Henry Colman (September 9, 1923 – November 7, 2012) was an American producer and screenwriter.

Early life 
Colman was born Henry Cohen in Altoona, Pennsylvania to Canadian-Russian parents Abe, a businessman, and Jenny, a homemaker. He had an older brother and sister. Colman attended and graduated from Altoona Area High School. He then spent two years at the University of Michigan before in 1943 being drafted into the Army Air Force, where he served for two years as a navigator on B-29 bombers. Colman then attended Columbia University, where he received a bachelor's degree in theatre.

Career 
After graduating from Columbia Colman worked as a lighting assistant in various colleges, becoming lighting director and also doing some acting. In 1949, Colman auditioned at a Los Angeles theatre, but got a job as stage manager working on three plays.

Colman then worked as a reporter for a Weekly Trade Paper.

EXERCISE REQUIREMENTS:
1. According to the Henry Colman biography, which school awarded Colman a bachelor's degree, and in what field?
2. Reproduce the Colman biography verbatim from "Henry Colman (September" to "degree in theatre.".

INFORMATION GIVEN:

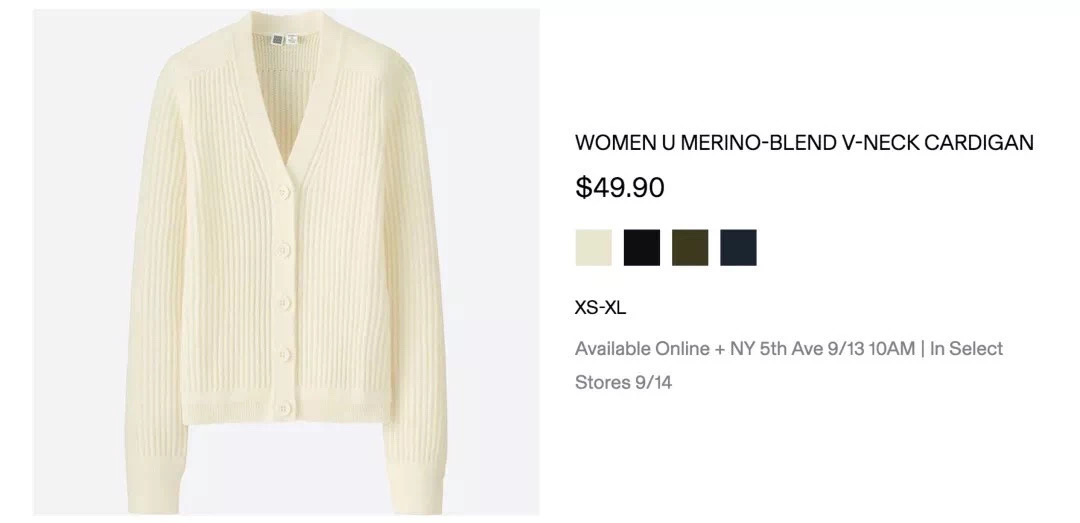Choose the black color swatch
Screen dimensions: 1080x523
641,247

...

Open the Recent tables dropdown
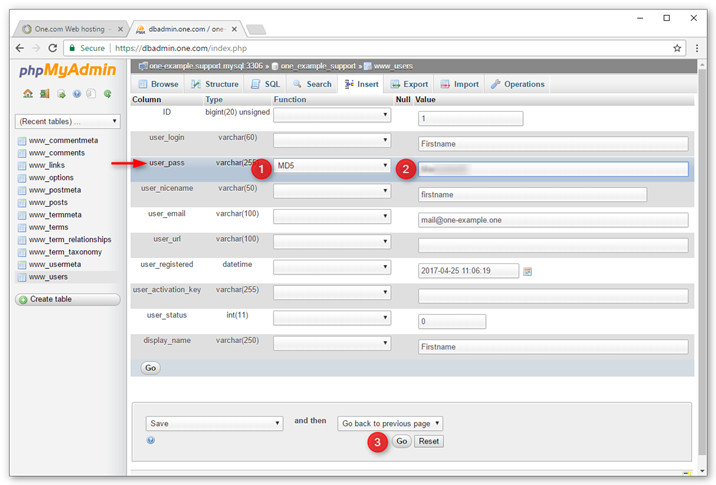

RESPONSES FOR EACH TASK:
1. Columbia University, in theatre.

2.
Henry Colman (September 9, 1923 – November 7, 2012) was an American producer and screenwriter.

Early life 
Colman was born Henry Cohen in Altoona, Pennsylvania to Canadian-Russian parents Abe, a businessman, and Jenny, a homemaker. He had an older brother and sister. Colman attended and graduated from Altoona Area High School. He then spent two years at the University of Michigan before in 1943 being drafted into the Army Air Force, where he served for two years as a navigator on B-29 bombers. Colman then attended Columbia University, where he received a bachelor's degree in theatre.